One of the main reasons behind this was the area's proximity to the Golden Triangle from where drugs were transported. Economic and social problems and a lax government machinery also exacerbated the problem. The Naga Mother's Association runs a detoxification and counselling centre at Kohima in collaboration with the Kripa Foundation. As observed in a study conducted by Patra and Manna (2008), 'They tried to make the women aware of the danger of these social evils and motivate them to establish a good Naga society'.

=== On Peace and Conflict ===
The NMA has played an important role in attempting to bring different rebel outfits to peace talks. In 1994, the NMA started a peace building effort through its, 'Shed No More Blood' campaign and it remains the guiding force of the peace efforts undertaken by them. The campaign is based on the motto of human integrity and considers the value of each life as sacred. As part of the campaign, the NMA wrapped all unclaimed bodies in traditional shawls, whether they belonged to the 'Nagas' or the Indian security forces. Former Home Secretary, GK Pillai who was instrumental to the Indo-Naga peace pact of 1997, recalls the power of this slogan as one being evocative, coming as it did from the mothers who had felt the pain of child bearing and child rearing and then lost their children to the armed conflict. He believes that the movement played a key role in catalysing the peace process.

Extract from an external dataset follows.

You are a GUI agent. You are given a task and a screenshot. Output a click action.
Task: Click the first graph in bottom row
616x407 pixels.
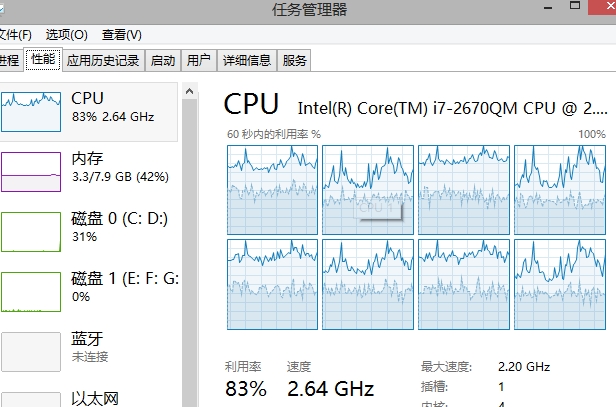pyautogui.click(x=272, y=284)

==== 2010 Mao Gate Incident ====

In 2010, two young Nagas were shot dead by the Manipur commandos during clashes that arose during the visit of NSCN (I-M) leader, Thuingaleng Muivah to the Ukhrul district of Manipur. The Naga Mothers' Association members made the effort to recover the unclaimed dead bodies and hand them over to their families.

=== For Ethnic Unity ===
The NMA believes in a space of dialogue and consultation on contentious issues like ethnic unity. During a conflict that arose concerning a local Rongmei community, the NMA urged ethnic leaders and the Naga village council (Naga Hoho) for "unity against divisive forces from within and without, and work together in peace and greater understanding for the future of the Nagas". As mentioned in the study by conducted by Patra and Manna (2008), 'The role of women as arbitrators is quite recognised and accepted. They assert their role so as to prevent the conflicting Nagas from self destruction'.

===For Women's Reservation===
The NMA fights for more representation of women in politics and decision making in the public sphere. Currently the NMA is fighting a case in India's Supreme Court pushing for a 33% reservation for women in local polls. The organisation believes that such reservation is not in conflict with customary law.

===Against HIV and AIDS===
The NMA led the destigmatisation movement against HIV-AIDS patients in 1991. As a part of the movement, members of the NMA held hands with HIV-positive inmates from the Manipur jail.

==Awards and recognition==
- Times of India Social Impact Award for life contribution for 2013.